Extracted material:
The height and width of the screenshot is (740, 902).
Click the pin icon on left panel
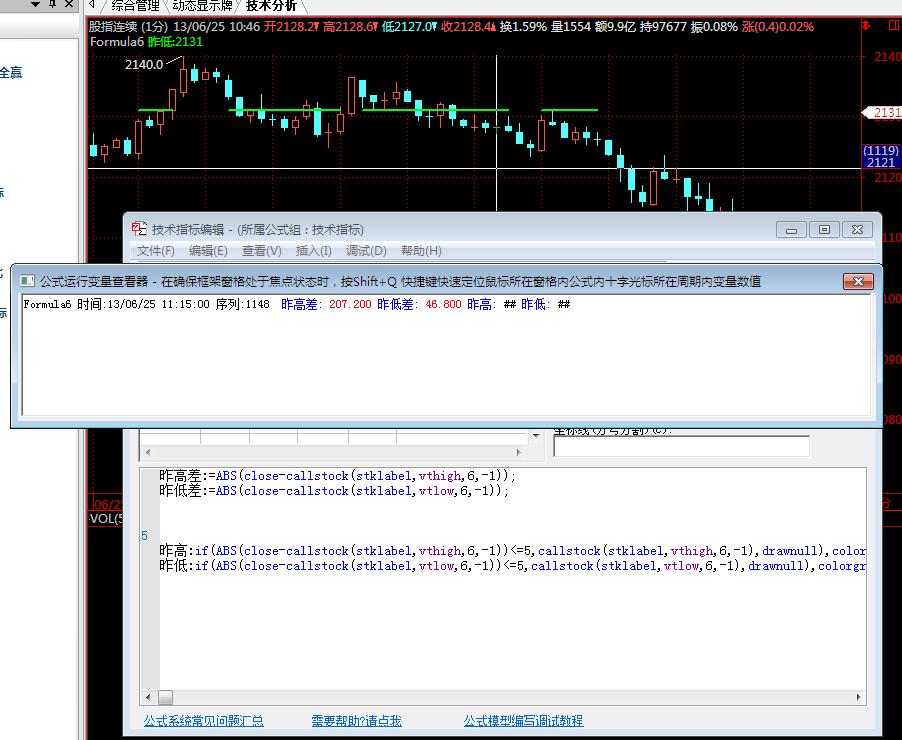tap(52, 5)
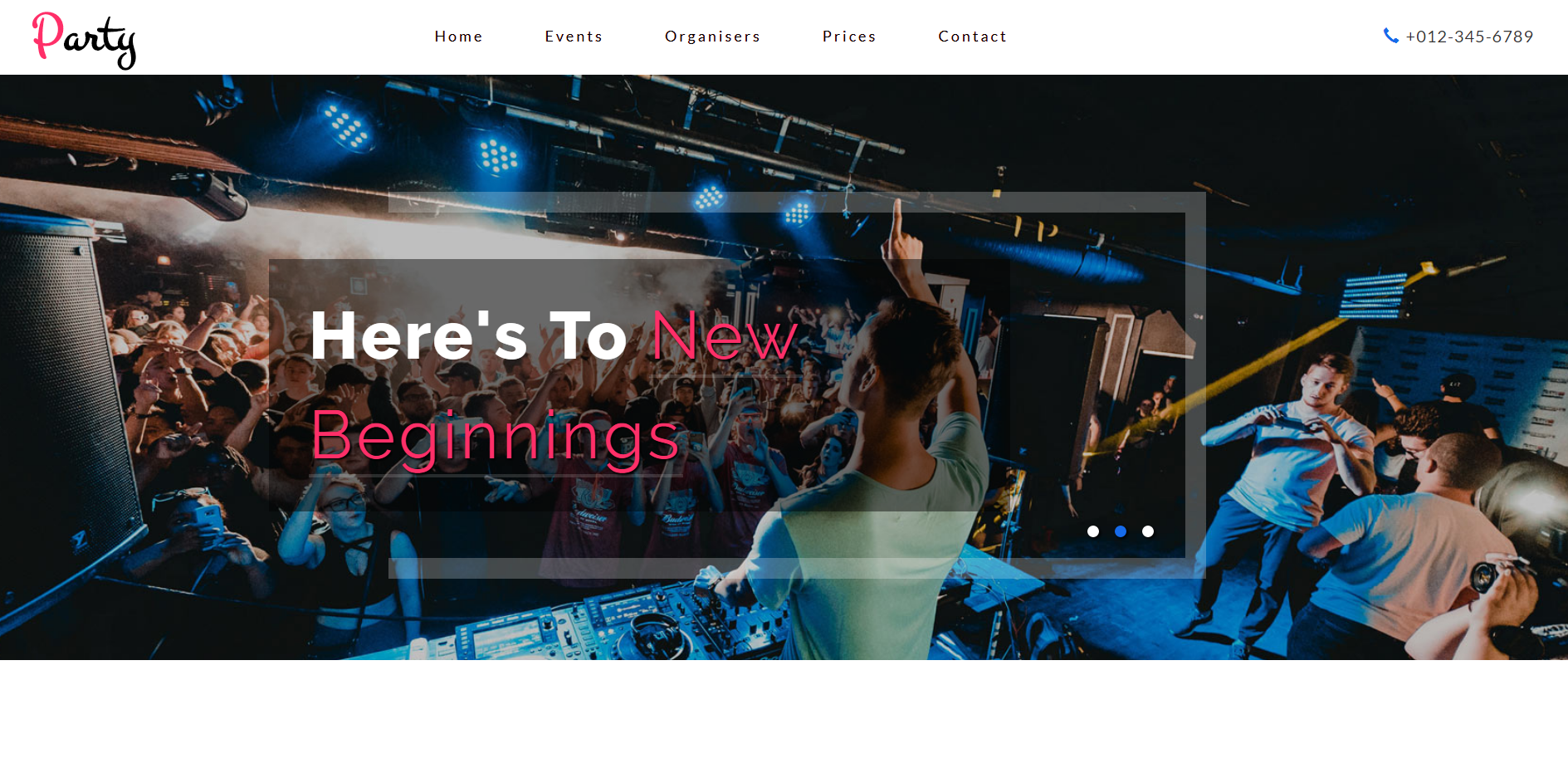
Task: Call the +012-345-6789 phone number link
Action: tap(1469, 37)
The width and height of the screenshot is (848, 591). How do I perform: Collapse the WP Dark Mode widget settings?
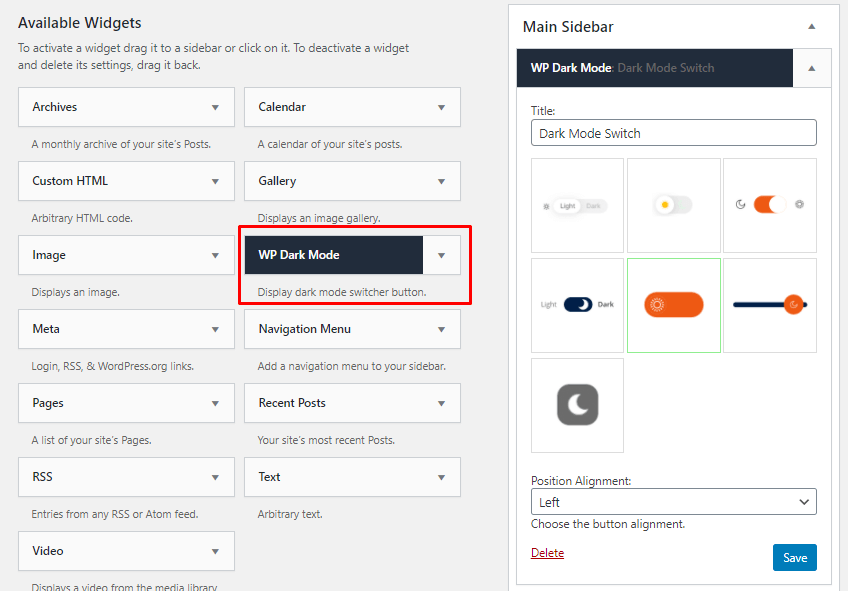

Problem requirements:
Write the lines from the one with "Click the pin icon on left panel" through the last line of the entries out again exactly, both ends included, and skip the pictures.

Final answer:
Click the pin icon on left panel
tap(52, 5)
Task: Call the +012-345-6789 phone number link
Action: tap(1469, 37)
The width and height of the screenshot is (848, 591). How do I perform: Collapse the WP Dark Mode widget settings?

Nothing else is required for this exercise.